● LISTED ENTRIES
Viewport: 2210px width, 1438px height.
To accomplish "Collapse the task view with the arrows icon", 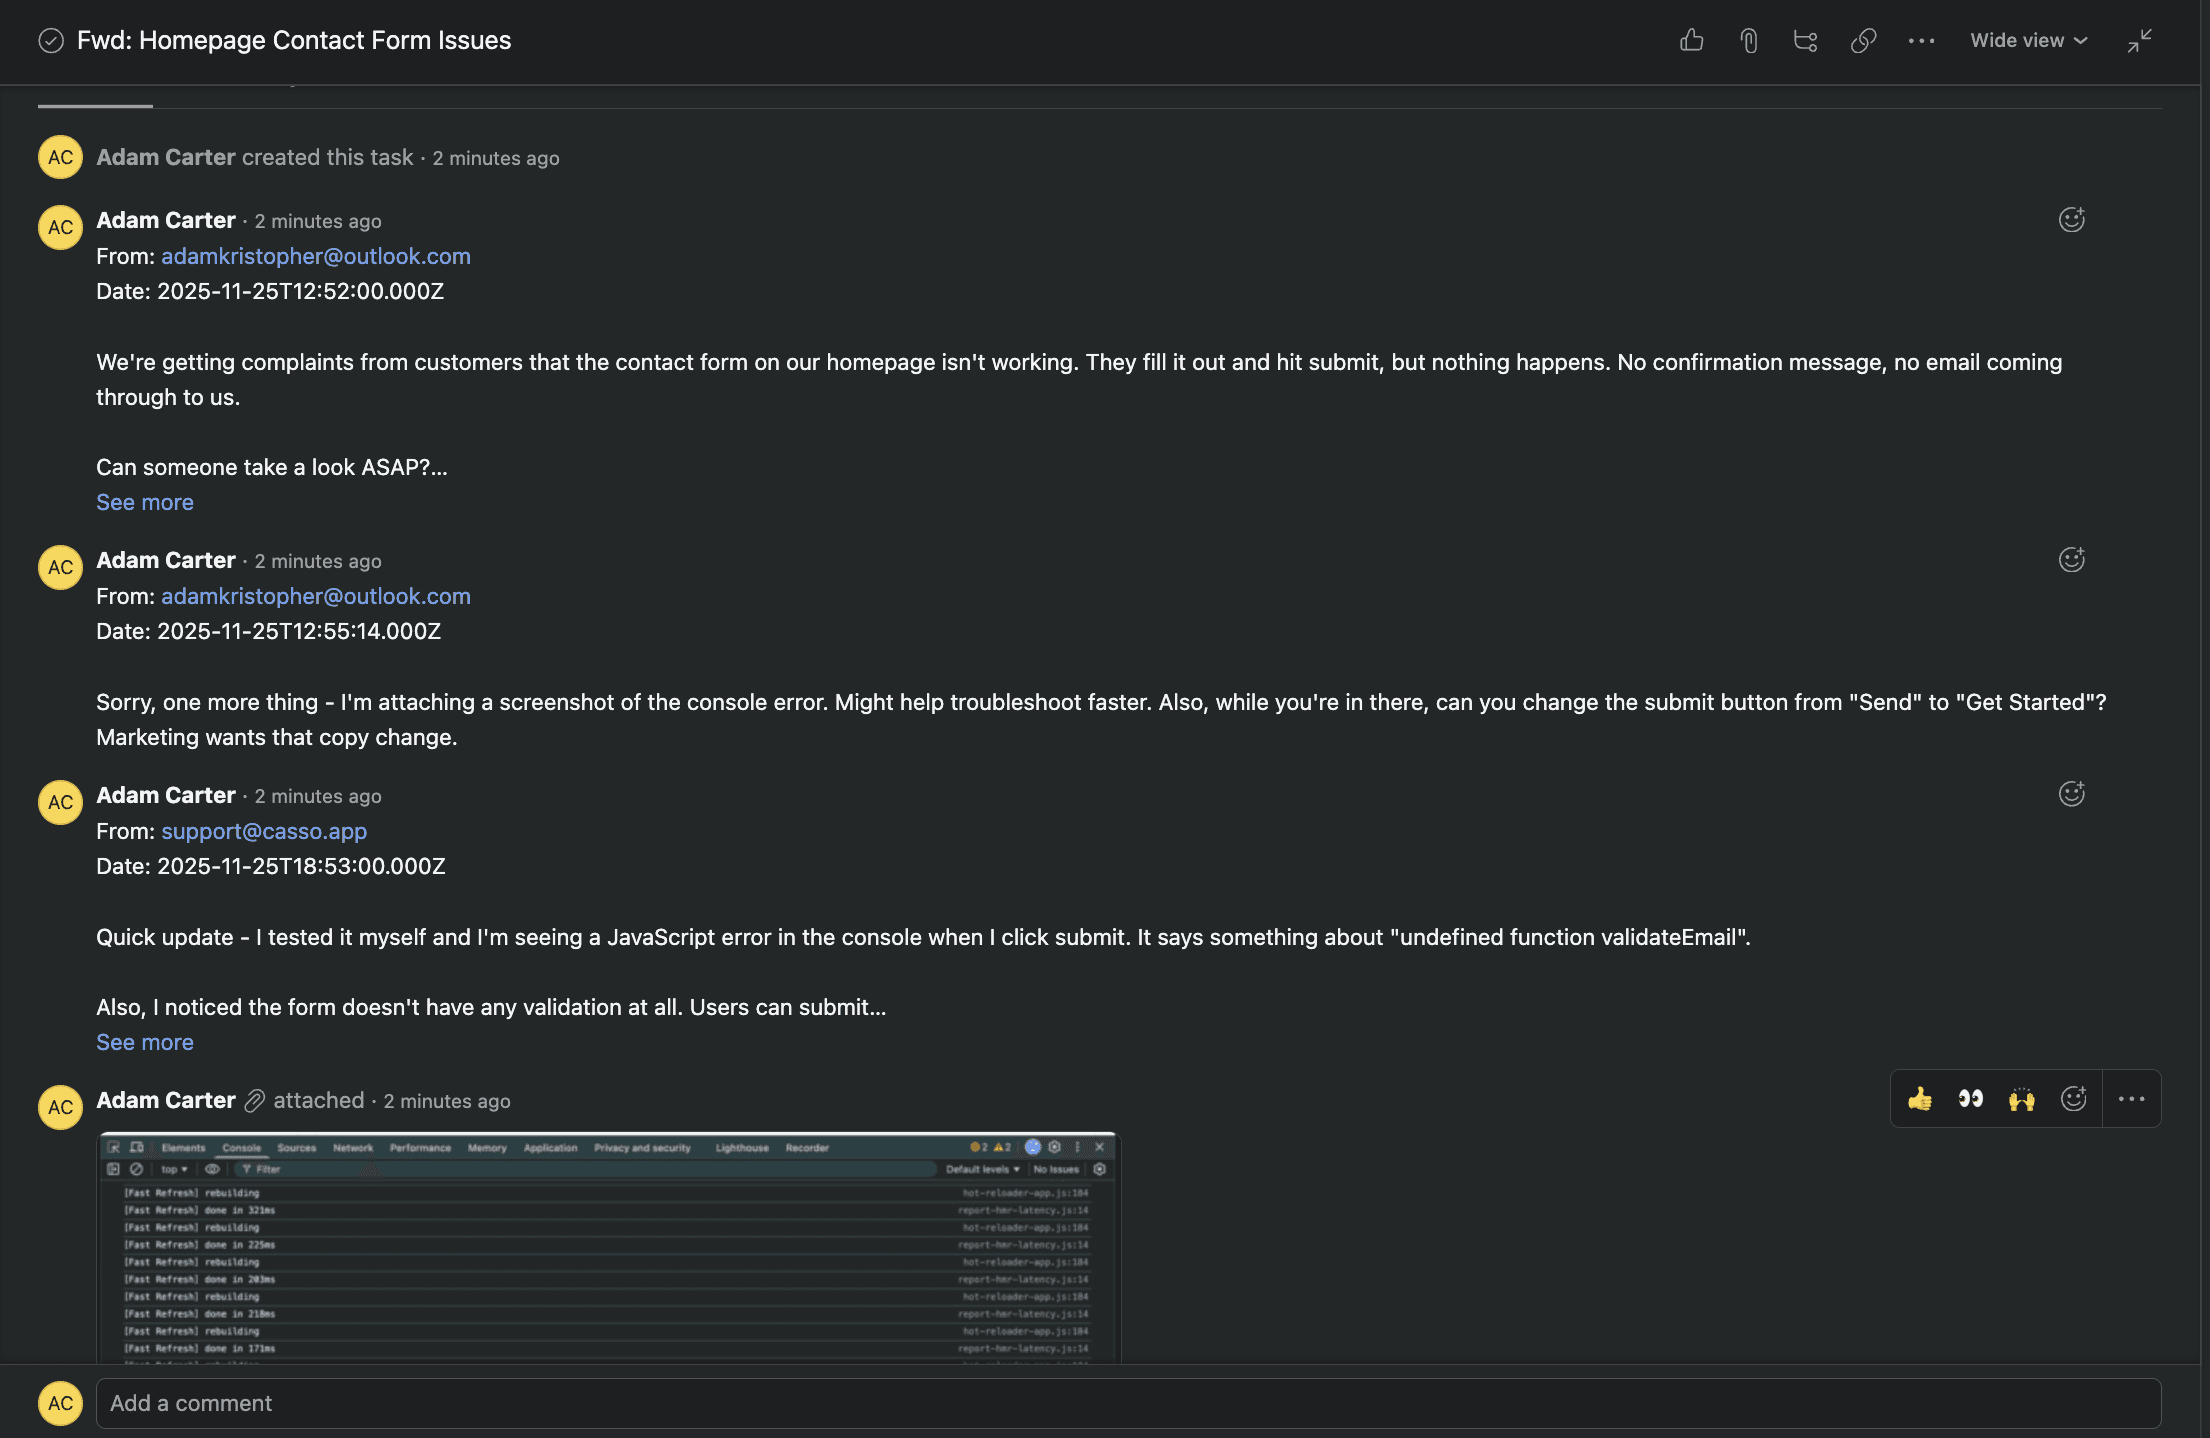I will 2140,40.
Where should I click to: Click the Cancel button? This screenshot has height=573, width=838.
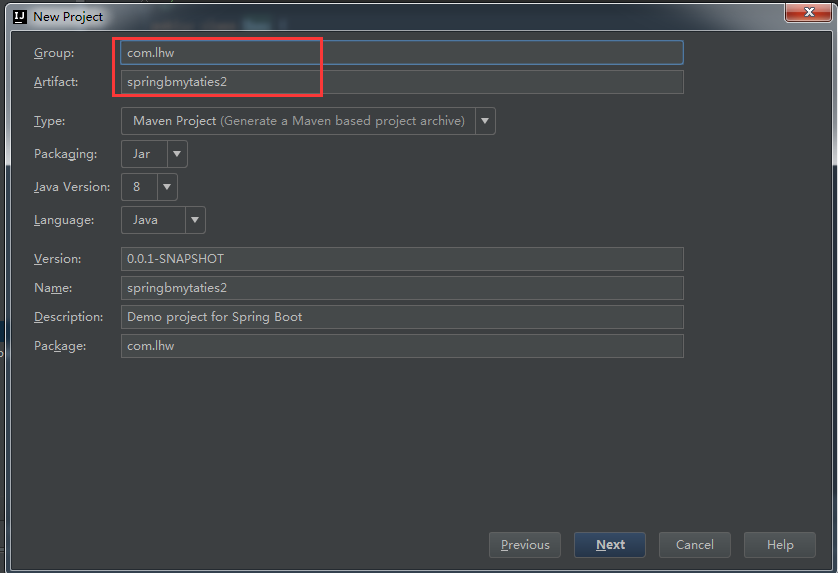[694, 545]
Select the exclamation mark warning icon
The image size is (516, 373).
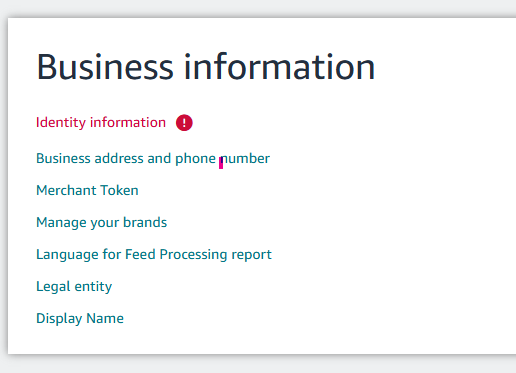[x=184, y=123]
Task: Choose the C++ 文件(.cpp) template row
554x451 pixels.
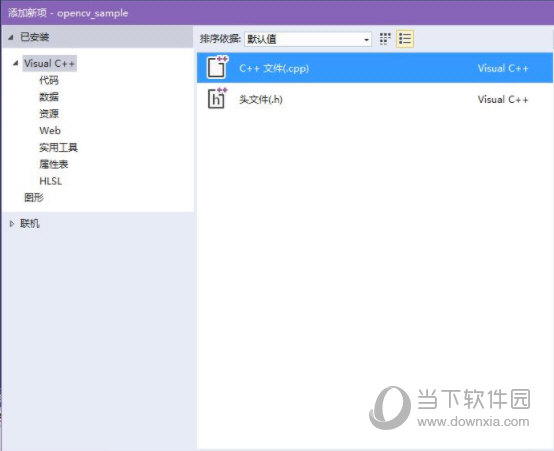Action: point(375,68)
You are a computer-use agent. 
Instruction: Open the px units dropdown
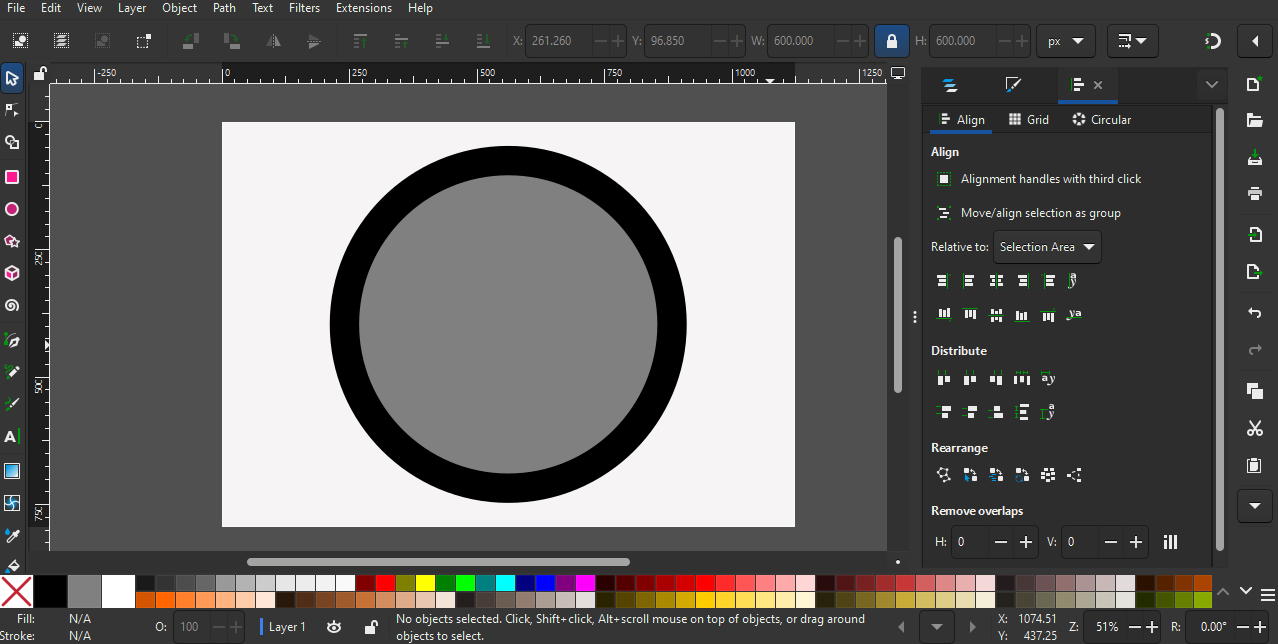coord(1065,41)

● DESCRIPTION OF THE TASK
Could you write out the material from the line with "Select the exclamation mark warning icon" through the last line of the material, copying each line exactly and leaving out the pictures?

● RESULT FOR THIS EXERCISE
Select the exclamation mark warning icon
The image size is (516, 373).
[x=184, y=123]
Task: Choose the C++ 文件(.cpp) template row
554x451 pixels.
Action: point(375,68)
You are a computer-use agent. 
Instruction: Open the px units dropdown
coord(1065,41)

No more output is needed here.